▶ **Dataset**
Content starts

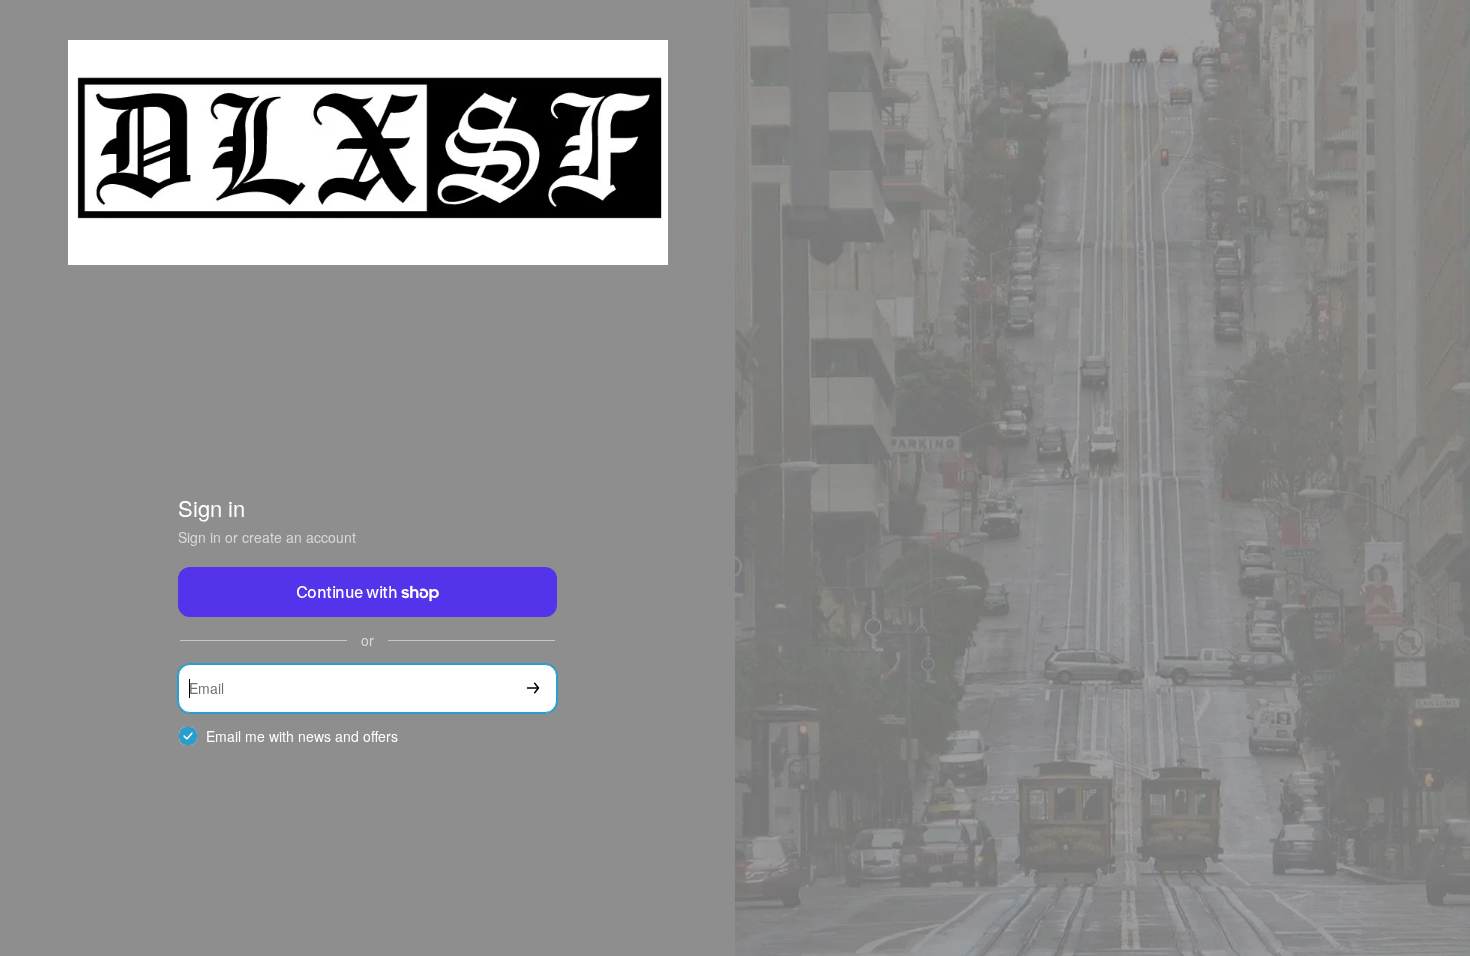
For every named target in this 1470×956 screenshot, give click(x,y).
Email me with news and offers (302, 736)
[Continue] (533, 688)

Content ends
Content starts

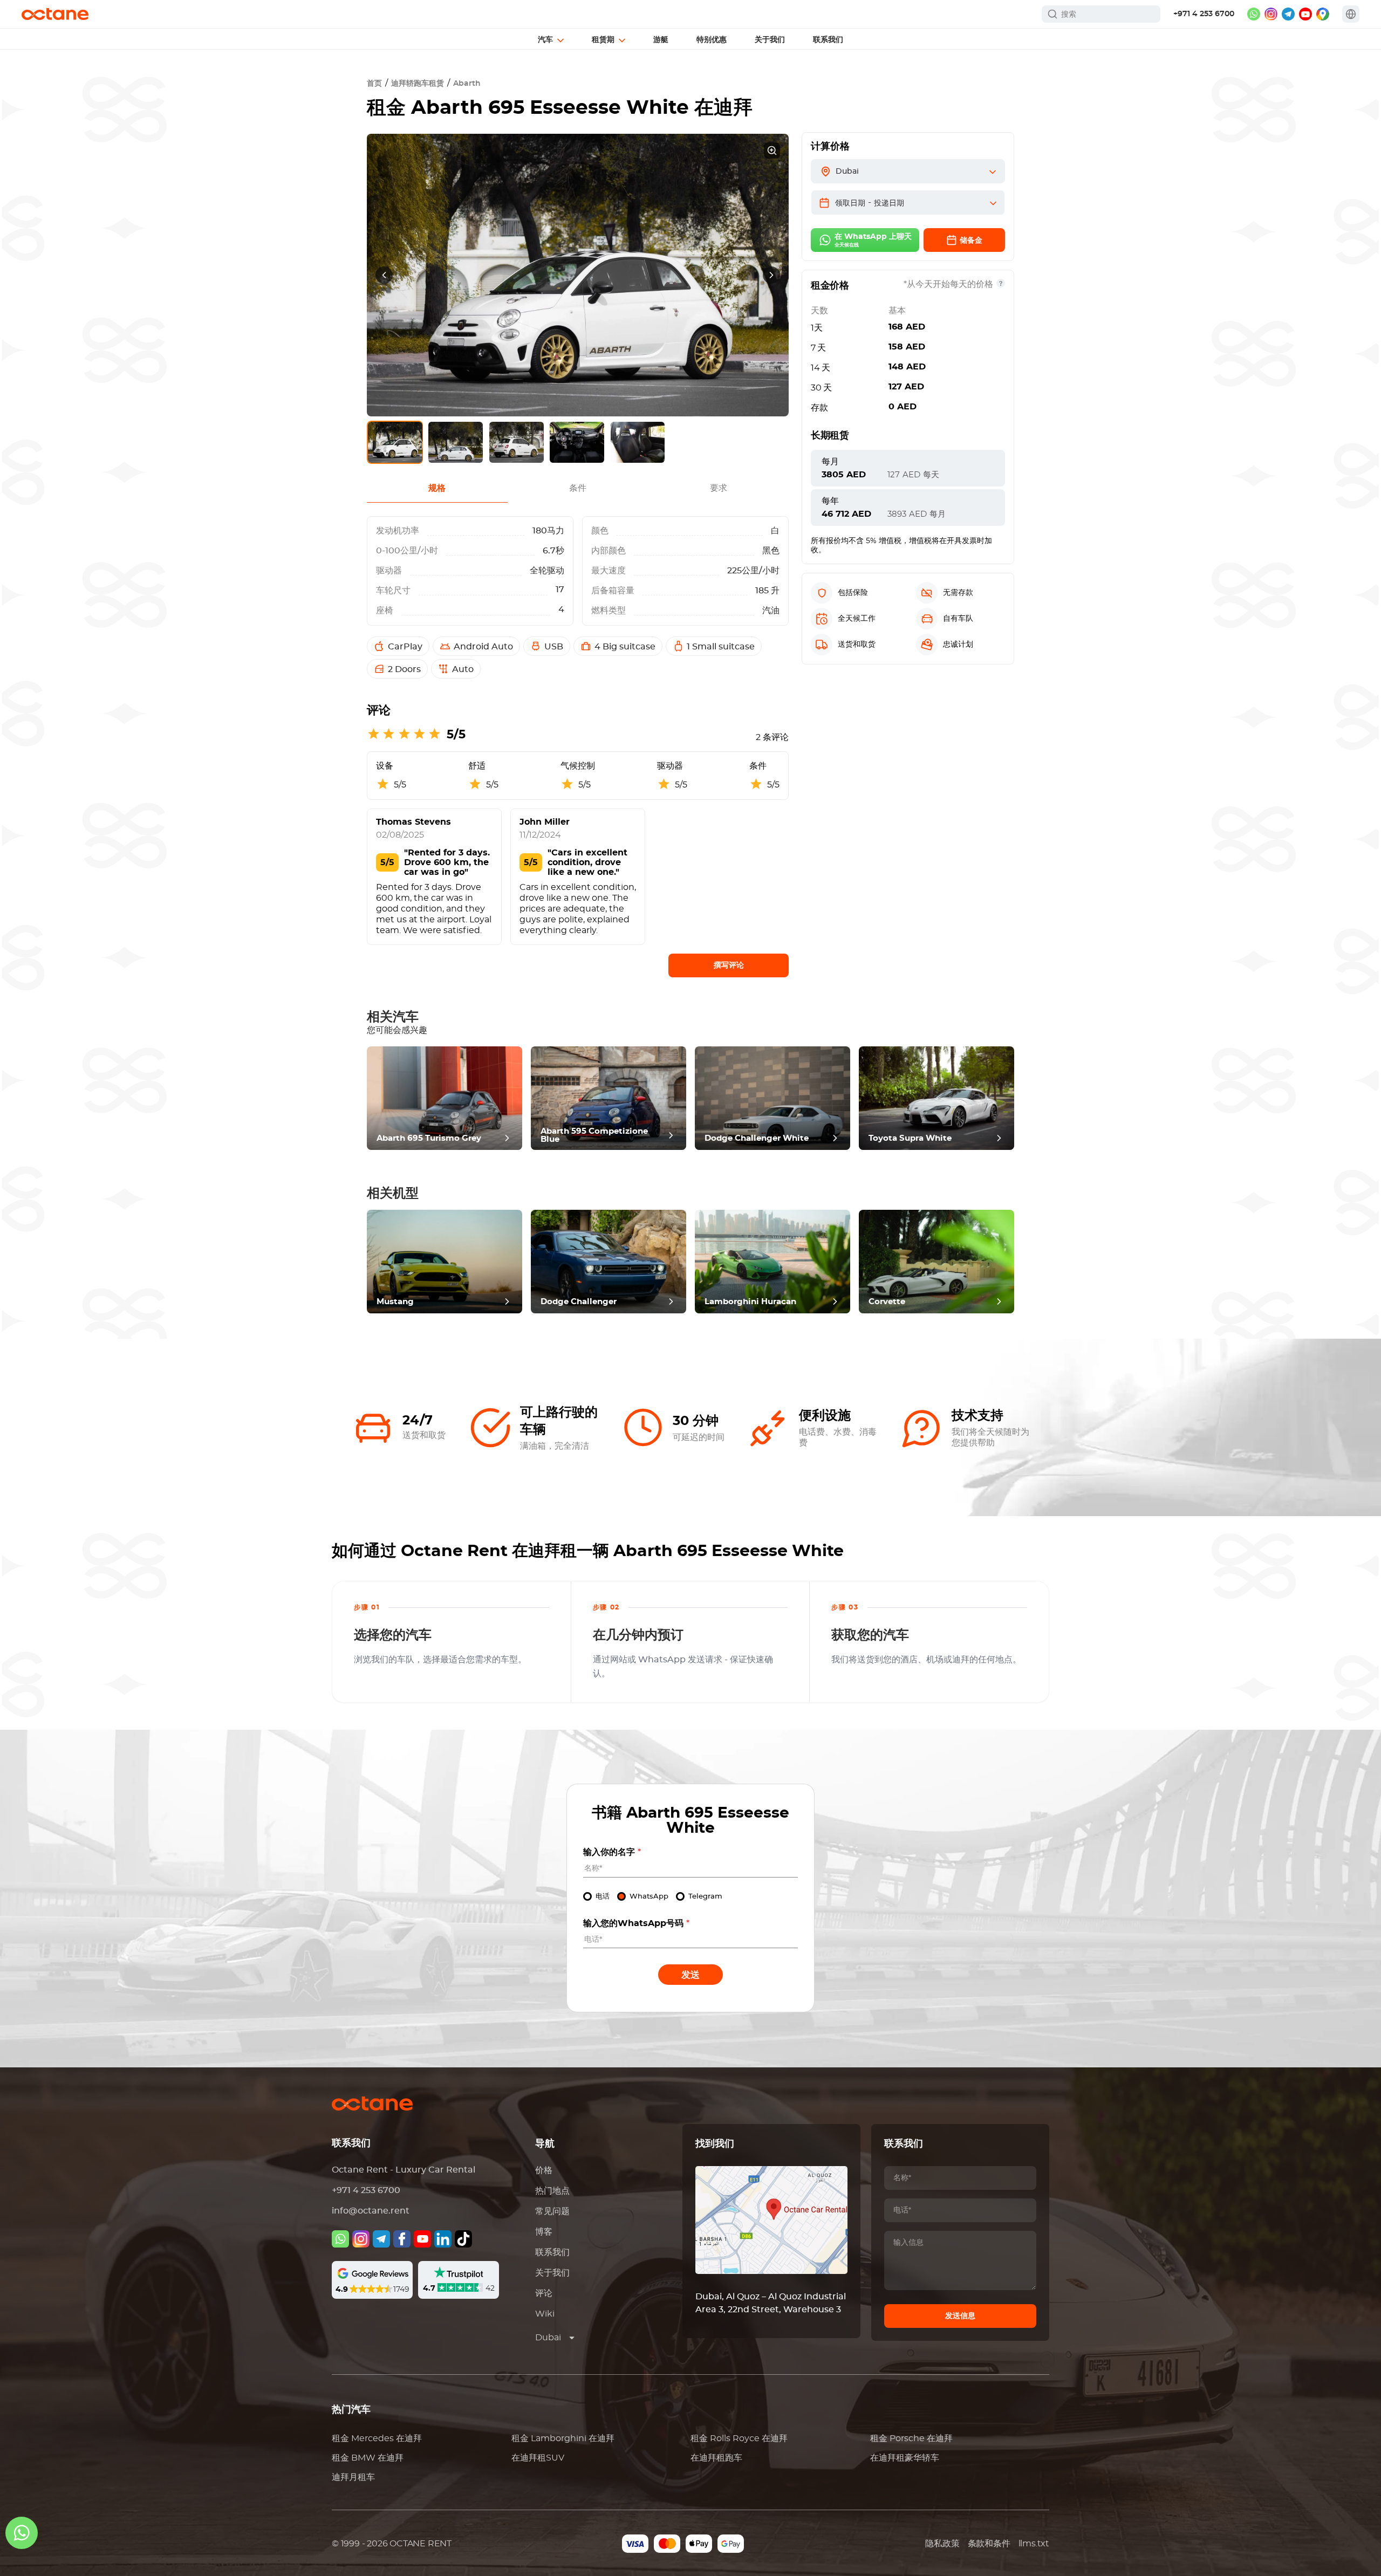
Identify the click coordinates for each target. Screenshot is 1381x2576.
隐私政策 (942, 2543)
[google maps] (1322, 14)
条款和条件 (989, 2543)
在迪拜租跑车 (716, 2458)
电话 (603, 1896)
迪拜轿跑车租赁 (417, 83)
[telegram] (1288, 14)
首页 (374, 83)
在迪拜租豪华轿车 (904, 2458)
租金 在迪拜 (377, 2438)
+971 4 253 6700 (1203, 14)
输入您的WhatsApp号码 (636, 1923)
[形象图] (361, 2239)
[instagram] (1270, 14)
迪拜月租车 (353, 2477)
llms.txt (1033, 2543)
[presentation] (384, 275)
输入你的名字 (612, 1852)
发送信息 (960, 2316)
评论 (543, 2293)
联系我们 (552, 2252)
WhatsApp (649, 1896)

Content ends

▶ **Exercise aim**
Can you repeat, word for word, every line above from the one containing "首页 (374, 83)" down to the one containing "WhatsApp (649, 1896)", including both?

▶ **Solution to this exercise**
首页 (374, 83)
在迪拜租豪华轿车 (904, 2458)
租金 在迪拜 (377, 2438)
+971 4 253 6700 (1203, 14)
输入您的WhatsApp号码 (636, 1923)
[形象图] (361, 2239)
[instagram] (1270, 14)
迪拜月租车 (353, 2477)
llms.txt (1033, 2543)
[presentation] (384, 275)
输入你的名字 (612, 1852)
发送信息 (960, 2316)
评论 (543, 2293)
联系我们 (552, 2252)
WhatsApp (649, 1896)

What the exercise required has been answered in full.